▶ DATASET EXCERPTS
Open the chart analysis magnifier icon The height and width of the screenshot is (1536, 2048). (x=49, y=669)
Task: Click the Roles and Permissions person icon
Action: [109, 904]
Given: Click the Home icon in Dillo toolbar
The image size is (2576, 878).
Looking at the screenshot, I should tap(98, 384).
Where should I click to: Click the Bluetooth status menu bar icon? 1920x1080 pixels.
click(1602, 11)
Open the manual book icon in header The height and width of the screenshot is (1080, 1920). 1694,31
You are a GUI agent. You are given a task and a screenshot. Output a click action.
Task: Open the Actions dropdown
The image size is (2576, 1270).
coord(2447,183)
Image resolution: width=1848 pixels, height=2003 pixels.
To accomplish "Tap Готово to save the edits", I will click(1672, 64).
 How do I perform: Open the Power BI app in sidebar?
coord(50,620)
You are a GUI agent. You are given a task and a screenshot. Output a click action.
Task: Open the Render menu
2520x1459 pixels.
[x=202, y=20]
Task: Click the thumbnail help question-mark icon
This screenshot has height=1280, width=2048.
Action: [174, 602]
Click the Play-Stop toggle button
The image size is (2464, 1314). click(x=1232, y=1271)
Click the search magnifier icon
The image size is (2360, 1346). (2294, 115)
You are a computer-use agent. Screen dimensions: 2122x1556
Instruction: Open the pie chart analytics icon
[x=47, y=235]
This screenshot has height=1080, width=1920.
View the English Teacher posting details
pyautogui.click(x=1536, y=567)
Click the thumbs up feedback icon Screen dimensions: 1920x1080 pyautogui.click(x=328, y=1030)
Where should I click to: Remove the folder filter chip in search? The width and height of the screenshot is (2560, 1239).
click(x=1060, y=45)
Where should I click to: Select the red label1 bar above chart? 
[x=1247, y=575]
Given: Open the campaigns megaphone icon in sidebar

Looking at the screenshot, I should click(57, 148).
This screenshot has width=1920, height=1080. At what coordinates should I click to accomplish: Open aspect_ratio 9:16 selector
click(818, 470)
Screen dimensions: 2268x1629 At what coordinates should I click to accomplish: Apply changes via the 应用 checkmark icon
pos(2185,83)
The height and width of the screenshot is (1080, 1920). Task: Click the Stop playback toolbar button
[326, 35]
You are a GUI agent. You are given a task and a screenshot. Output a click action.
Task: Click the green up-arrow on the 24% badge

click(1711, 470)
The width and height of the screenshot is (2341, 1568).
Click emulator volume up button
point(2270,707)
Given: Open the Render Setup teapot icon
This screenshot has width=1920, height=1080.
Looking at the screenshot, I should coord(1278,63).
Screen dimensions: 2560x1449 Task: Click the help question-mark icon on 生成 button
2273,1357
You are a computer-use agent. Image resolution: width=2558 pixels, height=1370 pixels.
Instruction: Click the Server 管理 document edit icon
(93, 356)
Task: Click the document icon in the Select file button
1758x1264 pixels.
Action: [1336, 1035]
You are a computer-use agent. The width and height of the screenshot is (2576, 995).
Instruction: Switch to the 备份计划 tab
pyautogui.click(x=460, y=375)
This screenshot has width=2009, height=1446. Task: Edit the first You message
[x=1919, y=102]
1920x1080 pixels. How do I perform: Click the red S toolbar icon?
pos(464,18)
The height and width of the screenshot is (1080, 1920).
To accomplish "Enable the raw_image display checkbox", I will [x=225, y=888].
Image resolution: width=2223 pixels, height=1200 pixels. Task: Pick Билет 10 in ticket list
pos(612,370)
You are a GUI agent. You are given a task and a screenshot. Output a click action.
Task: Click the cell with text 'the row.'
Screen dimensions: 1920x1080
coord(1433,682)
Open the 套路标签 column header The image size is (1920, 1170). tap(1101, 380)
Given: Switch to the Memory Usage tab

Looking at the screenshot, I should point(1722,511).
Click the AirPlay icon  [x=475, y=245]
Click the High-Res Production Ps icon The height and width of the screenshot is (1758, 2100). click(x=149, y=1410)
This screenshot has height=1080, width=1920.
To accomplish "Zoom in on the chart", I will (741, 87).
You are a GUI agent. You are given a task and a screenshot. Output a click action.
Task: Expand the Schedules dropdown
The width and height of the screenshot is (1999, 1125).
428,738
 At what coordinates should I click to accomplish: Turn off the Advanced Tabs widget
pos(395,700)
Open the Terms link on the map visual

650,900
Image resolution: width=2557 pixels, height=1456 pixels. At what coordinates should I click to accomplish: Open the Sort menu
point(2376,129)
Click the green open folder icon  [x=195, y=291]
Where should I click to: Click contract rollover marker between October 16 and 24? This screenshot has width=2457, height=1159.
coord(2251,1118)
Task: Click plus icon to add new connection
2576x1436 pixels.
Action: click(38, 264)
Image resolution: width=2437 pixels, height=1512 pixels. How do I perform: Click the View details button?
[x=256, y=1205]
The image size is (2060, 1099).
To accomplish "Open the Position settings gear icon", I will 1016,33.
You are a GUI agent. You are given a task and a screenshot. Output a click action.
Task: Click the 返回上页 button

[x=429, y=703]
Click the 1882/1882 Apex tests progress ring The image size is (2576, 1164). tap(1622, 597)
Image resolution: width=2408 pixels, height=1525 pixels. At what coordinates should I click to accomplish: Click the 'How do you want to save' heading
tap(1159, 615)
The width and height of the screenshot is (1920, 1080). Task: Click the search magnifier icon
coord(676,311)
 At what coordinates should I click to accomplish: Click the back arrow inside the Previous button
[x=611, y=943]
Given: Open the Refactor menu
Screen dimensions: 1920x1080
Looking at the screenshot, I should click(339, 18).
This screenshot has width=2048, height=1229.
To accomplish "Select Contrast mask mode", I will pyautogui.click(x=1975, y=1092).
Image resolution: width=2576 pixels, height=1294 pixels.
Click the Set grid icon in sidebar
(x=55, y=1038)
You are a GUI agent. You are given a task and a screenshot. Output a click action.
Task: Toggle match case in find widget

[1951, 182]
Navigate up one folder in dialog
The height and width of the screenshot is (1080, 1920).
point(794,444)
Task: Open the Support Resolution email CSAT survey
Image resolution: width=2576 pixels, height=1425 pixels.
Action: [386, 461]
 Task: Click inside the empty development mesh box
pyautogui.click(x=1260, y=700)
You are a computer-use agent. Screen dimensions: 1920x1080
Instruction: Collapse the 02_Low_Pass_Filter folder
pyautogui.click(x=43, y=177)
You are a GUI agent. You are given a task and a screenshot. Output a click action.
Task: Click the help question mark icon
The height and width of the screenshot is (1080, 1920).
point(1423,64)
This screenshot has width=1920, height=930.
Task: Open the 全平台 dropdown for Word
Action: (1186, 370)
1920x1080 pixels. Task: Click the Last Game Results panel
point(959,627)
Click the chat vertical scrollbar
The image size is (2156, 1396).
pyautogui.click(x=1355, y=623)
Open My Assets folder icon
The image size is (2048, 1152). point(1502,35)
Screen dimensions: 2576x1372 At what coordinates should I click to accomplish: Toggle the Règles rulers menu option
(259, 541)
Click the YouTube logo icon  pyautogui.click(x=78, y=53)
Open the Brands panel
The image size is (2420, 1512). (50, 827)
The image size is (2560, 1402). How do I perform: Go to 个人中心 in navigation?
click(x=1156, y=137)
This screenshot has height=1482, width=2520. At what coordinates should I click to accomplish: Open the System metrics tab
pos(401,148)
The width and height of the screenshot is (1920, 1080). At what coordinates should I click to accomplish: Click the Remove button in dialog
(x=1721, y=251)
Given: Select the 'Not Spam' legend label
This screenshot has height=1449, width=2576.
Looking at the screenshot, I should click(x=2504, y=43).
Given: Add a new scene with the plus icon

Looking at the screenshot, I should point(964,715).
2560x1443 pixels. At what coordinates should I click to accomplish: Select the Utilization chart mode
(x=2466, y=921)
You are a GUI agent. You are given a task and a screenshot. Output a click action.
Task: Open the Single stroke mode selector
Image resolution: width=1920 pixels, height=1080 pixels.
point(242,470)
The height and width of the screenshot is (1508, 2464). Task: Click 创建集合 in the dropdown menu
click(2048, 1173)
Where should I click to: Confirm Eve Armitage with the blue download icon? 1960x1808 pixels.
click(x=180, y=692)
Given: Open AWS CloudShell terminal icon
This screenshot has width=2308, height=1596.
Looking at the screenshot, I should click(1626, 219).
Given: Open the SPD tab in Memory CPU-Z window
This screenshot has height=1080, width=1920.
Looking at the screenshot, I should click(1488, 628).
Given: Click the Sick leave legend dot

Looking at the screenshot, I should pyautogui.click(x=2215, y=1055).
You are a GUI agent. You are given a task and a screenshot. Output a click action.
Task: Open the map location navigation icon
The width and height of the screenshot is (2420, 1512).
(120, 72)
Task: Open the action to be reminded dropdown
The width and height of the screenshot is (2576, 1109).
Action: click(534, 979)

▶ EXERCISE PROMPT
This exercise needs every line of the listing that contains the word "header".

▶ SOLUTION FOR THIS TASK
Open the manual book icon in header The height and width of the screenshot is (1080, 1920). 1694,31
Open the 套路标签 column header The image size is (1920, 1170). tap(1101, 380)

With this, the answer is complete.